Data rows:
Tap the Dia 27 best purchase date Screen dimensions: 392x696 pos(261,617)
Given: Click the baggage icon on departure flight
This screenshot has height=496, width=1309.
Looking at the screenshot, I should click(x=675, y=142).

...

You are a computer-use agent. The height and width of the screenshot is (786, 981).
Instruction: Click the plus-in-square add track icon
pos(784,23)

--

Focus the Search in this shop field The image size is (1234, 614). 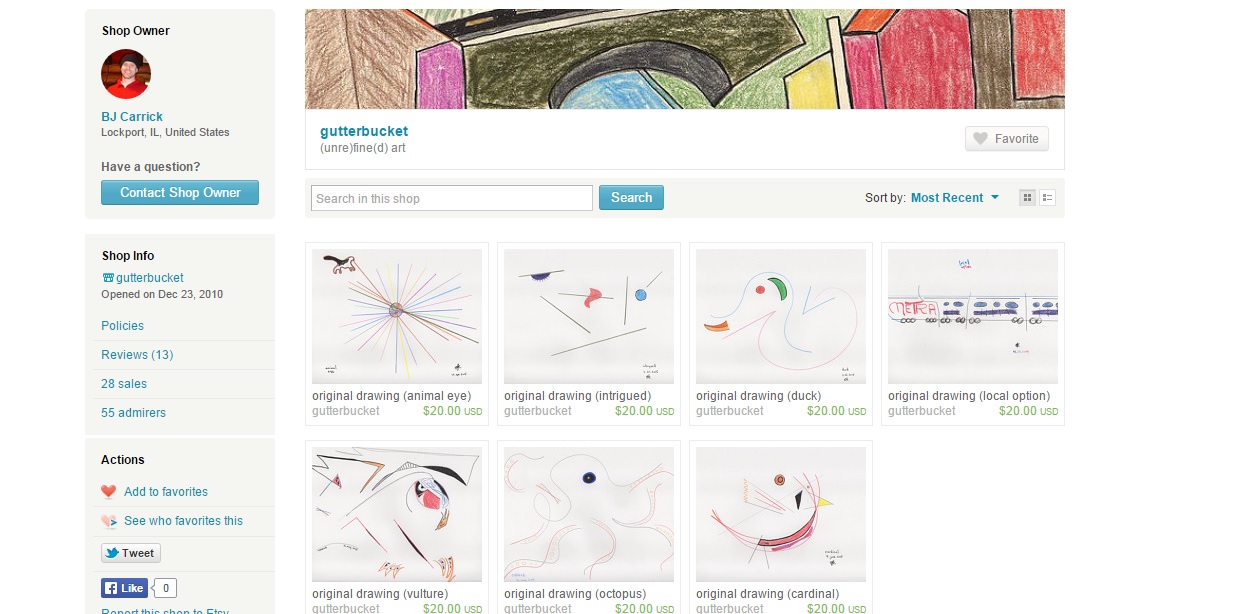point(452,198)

Short problem:
Switch "baggage" to "luggage" in the items from the line containing "Given: Click the" through the line containing "Looking at the", and give back only those lines with everything else unchanged.

Answer to this task:
Given: Click the luggage icon on departure flight
This screenshot has height=496, width=1309.
Looking at the screenshot, I should click(x=675, y=142).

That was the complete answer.